Apocalipse 13
O castigo definitivo (Ap 14,1-19,8)
Esgotados os castigos corretivos e tendo chegado ao seu termo o tempo do Fim, o Senhor da Igreja, revestido da túnica sacerdotal e com a faixa de ouro à altura do peito, símbolo da sua realeza, lançará sobre os homens maus os castigos contidos nas taças de ouro da ira de Deus e exterminará os reis da terra que o Dragão tentou reunir contra ele. A Cidade a grande e as cidades das nações ruirão e a Besta que reina sobre os reis da terra entregues à idolatria e que tem-se embebedado com o sangue dos mártires, será lançada ao mar como uma grande montanha e desaparecerá. Atrás dessa linguagem figurativa, toda tirada das Escrituras, está uma teologia escatológica. Pelo fato que quem age é Jesus na condição de quem grita: “Está realizado” (16,17), significa que é em virtude da sua Morte que acontece o julgamento. Aquilo que parece projetado, cronologicamente, no futuro, de fato já está em ato porque a Morte de Jesus já aconteceu, aliás, desde sempre Deus nela se comprazeu (1Pd 1,20). Abraão viu o seu dia e se alegrou (Jo 8,56). Tudo está em ato, de forma que, é com o momento da nossa morte que nos encontramos com o Filho do Homem que vem sobre as nuvens com todo poder e glória. Para os que não se contaminaram com o mundo, será o Cordeiro que eles seguirão cantando um canto novo, até as pastagens eternas; para os que bateram palmas, porque os profetas foram mortos pela Cidade, a grande, e expostos na praça da cidade, e que aceitaram na fronte o nome da Besta, para os reis da terra que a tiranizaram e fizeram morrer pela espada os servos de Deus, será o Filho do Homem que os ceifará com a sua foice e os pisará no lagar da ira de Deus. Desde sempre, os que receberam na fronte o sinal de Deus e os que lavaram suas vestes no Sangue do Cordeiro, triunfam com Cristo. Os que ainda não receberam a coroa da vida sabem, contudo, que reinarão com Cristo se perseverarem até o fim. João, prisioneiro por causa da Palavra e de Jesus Cristo, sabe que já participa da realeza dele.
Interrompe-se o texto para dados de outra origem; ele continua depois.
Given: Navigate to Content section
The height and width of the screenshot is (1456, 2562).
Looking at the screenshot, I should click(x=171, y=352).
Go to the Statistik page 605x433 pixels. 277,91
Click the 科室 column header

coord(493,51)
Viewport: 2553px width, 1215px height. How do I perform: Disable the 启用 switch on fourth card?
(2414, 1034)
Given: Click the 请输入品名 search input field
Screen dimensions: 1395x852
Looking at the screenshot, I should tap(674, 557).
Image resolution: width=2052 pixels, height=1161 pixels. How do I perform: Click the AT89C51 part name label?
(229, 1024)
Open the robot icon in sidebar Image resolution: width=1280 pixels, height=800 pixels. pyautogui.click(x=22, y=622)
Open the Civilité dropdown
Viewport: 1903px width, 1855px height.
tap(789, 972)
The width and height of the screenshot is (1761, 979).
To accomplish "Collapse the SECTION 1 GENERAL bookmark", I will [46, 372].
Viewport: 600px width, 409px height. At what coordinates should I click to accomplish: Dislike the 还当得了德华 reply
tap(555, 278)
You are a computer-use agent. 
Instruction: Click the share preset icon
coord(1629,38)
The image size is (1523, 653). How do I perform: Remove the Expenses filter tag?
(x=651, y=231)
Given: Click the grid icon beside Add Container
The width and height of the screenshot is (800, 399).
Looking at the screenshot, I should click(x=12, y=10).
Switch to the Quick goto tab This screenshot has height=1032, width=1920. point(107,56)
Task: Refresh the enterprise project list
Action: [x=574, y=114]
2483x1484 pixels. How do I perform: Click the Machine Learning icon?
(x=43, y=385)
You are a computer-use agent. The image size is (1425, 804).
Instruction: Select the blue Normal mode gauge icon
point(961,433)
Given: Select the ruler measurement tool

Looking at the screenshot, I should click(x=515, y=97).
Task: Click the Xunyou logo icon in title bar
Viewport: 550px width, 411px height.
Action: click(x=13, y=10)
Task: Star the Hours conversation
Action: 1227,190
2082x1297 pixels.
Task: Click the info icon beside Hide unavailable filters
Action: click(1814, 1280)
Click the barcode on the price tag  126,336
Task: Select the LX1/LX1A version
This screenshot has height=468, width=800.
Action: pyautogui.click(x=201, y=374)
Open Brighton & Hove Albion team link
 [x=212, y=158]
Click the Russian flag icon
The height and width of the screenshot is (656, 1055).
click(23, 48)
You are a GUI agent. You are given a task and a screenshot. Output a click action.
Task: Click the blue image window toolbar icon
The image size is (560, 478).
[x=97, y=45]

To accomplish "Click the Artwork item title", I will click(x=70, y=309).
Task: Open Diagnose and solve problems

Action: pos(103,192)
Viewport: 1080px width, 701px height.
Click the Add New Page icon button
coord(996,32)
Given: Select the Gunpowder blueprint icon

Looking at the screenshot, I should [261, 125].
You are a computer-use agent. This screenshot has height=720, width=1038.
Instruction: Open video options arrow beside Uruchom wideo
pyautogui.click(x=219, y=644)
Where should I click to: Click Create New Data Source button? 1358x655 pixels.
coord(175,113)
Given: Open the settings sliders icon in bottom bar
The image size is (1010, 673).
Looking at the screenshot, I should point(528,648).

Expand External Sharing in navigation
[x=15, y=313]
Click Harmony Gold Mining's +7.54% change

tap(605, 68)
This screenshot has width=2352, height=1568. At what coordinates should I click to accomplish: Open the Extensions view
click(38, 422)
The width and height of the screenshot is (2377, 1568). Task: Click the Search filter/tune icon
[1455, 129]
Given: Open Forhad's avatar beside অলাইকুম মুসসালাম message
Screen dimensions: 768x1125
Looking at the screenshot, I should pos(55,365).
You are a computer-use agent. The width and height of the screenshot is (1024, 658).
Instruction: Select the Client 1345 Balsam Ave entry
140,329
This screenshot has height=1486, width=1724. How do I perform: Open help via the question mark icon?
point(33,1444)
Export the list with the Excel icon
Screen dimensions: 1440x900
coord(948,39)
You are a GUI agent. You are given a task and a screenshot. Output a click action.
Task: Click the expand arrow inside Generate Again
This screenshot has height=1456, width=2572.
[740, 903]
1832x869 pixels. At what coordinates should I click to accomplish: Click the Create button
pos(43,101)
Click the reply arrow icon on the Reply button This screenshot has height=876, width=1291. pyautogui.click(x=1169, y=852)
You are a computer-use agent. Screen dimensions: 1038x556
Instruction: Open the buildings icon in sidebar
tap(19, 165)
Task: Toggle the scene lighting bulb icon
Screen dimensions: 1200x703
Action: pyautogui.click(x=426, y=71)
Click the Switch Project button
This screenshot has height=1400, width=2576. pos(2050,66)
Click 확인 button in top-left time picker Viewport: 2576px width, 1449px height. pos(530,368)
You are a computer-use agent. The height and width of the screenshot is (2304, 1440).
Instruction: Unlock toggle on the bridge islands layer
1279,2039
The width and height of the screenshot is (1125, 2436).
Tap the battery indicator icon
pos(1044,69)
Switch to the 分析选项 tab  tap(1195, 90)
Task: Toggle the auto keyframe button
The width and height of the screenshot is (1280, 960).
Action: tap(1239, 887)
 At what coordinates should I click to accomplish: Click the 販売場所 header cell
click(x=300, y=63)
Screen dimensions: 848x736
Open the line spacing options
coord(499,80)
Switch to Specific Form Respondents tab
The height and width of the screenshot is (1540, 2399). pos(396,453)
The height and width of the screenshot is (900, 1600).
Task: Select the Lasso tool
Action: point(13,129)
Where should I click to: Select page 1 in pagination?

Quando uma igreja é um candelabro de ouro e é reconhecida por Jesus por causa da perfeição da sua caridade, como acontece com Filadélfia, significa que é destinada a ser a Nova Jerusalém, toda de ouro.
Os fiéis daquela igreja que, historicamente, já não existe, alcançaram essa condição quando, um após outro se tornaram cidadãos do céu. Daniel já profetizava que os que ensinariam a verdade de Deus por sua vida virtuosa, brilhariam como estrelas no firmamento, mas é João que, agora, sabe como: em virtude do Anjo forte que consumou o mistério de Deus com a sua Morte de Cruz. A leitura do Apocalipse é edificante enquanto contempla a Morte do Senhor e a celebra como condição do seu triunfo, motivação de perseverança na tribulação, sentido escatológico da História.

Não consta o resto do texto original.